Tel Aviv - The Israeli army has recovered the bodies of three settlers who went missing in the occupied West Bank earlier this month, triggering fears of a broader military crackdown.
The bodies were found in a field near the village of Halhoul on Monday, not far from where Israeli troops first started searching after they vanished on June 12.
"Hamas is responsible, and Hamas will pay," said Israel's prime minister, Benjamin Netanyahu, in a statement.
The Israeli army launched at least two dozen air strikes in the Gaza Strip in the early hours of Tuesday following the discovery of the bodies. The army said the attacks were in response to from Palestinian rocket fire.
The young settlers were hitchhiking home from a religious school in Kfar Etzion, an illegal settlement between Bethlehem and Hebron, and were last heard in a brief emergency call to police.
Their disappearance set off the largest military operation in the West Bank since the end of the second Intifada: More than 400 Palestinians were detained in the 18-day search, thousands of homes raided, and five people killed by Israeli gunfire.
Israel has blamed Hamas for the murders, though it has offered no evidence to support that claim.
On Monday night it demolished the homes of Marwan Qawasmeh and Amer Abu Aisha, two Hebron-area residents who the Israeli government has named as suspects.
The use of punitive demolitions revived a practice that was almost entirely discontinued in 2005.

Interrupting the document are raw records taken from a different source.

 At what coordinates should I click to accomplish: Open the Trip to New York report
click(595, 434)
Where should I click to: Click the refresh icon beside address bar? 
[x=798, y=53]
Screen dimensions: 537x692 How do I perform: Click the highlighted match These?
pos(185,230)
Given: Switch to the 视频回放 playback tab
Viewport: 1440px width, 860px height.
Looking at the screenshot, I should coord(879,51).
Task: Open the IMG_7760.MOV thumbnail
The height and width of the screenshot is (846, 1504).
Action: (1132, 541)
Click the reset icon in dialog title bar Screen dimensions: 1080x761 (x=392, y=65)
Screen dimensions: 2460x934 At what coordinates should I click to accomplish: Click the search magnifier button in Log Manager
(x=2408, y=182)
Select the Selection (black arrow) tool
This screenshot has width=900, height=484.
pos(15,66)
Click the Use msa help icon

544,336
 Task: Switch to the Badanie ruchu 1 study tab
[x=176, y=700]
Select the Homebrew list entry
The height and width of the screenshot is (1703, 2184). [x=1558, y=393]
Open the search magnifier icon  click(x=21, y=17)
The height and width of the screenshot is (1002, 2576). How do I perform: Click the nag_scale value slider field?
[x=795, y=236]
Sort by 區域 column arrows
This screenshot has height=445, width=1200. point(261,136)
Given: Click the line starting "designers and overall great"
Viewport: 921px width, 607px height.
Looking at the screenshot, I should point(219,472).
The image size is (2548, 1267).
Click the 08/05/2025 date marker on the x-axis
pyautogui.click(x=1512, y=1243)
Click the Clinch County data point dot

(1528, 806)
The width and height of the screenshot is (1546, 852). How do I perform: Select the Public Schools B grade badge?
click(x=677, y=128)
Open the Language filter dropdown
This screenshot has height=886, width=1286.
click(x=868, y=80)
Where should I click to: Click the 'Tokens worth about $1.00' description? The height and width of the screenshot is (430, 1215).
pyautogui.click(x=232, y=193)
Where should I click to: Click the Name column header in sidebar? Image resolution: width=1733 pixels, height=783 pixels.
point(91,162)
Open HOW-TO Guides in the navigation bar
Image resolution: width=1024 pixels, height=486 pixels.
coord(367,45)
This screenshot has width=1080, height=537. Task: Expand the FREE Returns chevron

The Israeli security cabinet also held an emergency meeting on Monday night, which ended with no major decisions on further actions, according to a government source. The cabinet will reconvene on Tuesday.
Some politicians have called for harsher steps against Hamas, including targeted assassinations. "I don’t know how many leaders of Hamas will remain alive after tonight," said Tzachi Hanegbi, the deputy foreign minister.
The group dismissed the accusations in a statement, calling them propaganda. "We warn Israel against any stupid action. If Israel wants a war, the price they will pay will be greater than in previous wars," it said.
The settlers' bodies were found at a time of heightened tensions in the south, with daily air strikes and rocket launches, and Israeli troops preparing for a possible military offensive.
In conversations over the past two weeks, security officials have hinted at "retaliating" against Gaza if the settlers were found dead.
The PLO's Hanan Ashrawi told Al Jazeera that the "Israeli escalation already took place, and now they have an excuse of further escalation."
Hundreds of people gathered in Tel Aviv’s Rabin Square on Monday night to hold a vigil for the trio. The mood was far more angry in the West Bank, and there were reports of Israeli settlers attacking Palestinians in several villages.